What does it mean for you to be a part of the LGBTQ+ community and work at the Red Cross?

There is no wrong way to volunteer for your community, but I particularly love being a proud trans woman in an organization works hard to serve our nation and to embrace diversity. Some people want to believe that LGBTQ+ issues only impact the fringes of society and can be disregarded when emergencies arise, but in reality, the opposite is true. Who we are doesn’t burn down with a house in wildfires or dissolve away with material possessions in floodwaters.

For anyone who survives a disaster, your sense of self could suddenly be all you have left. Yet transgender and nonbinary people, as well as those in other marginalized identities, might feel like recovery services are less available or that they will risk mistreatment by other clients, or even staff. I strive to be one face among the many changing that perception. There is work to be done to improve for sure.

I also love that we can and do proactively devote resources to empower volunteers, who might be blind, deaf, work with service animals, or utilize mobility assistance, to contribute meaningfully.

What’s one piece of advice you’d give your 20-year-old self?

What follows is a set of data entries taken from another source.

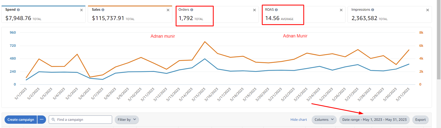The width and height of the screenshot is (441, 128).
Task: Open the Orders metric info icon
Action: point(192,10)
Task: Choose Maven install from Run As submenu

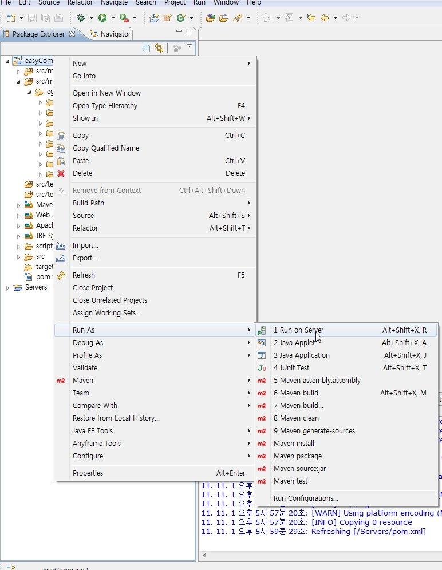Action: [x=294, y=444]
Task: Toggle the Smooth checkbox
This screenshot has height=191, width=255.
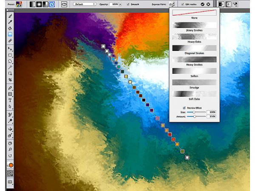Action: [x=129, y=4]
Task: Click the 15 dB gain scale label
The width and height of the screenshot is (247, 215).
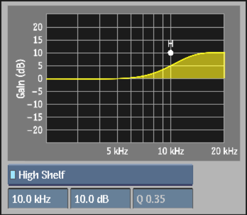Action: click(37, 40)
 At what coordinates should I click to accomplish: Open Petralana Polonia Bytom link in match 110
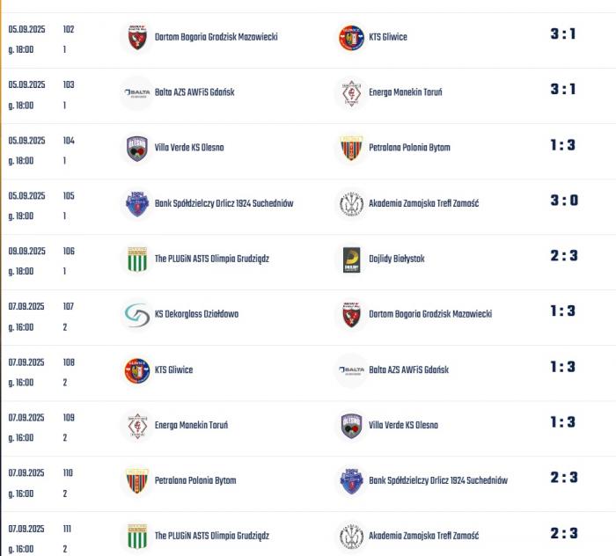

My grandfather recently passed away at 97. He only met me being my authentic self at age 92. He took it in stride, and stands as an example for anyone’s conservative grandpa. At his funeral, something hit me: I spent so much more of my life with him wondering how to say what I had to than we had together once it had been said. We only get so much time for ourselves and with those we care about it, don’t waste it being something or someone you aren’t. I am visible and open because not hiding my past might help others to stop hiding their futures.

What would you tell someone who is interested in working or volunteering with the Red Cross?

Call your local chapter. Then show up. Be persistent. The organization may feel large, but it’s really just because there is so much going on from home fire prevention to blood collection to local and national response efforts. It can admittedly take a little while to figure out where your schedule and interests will fit best.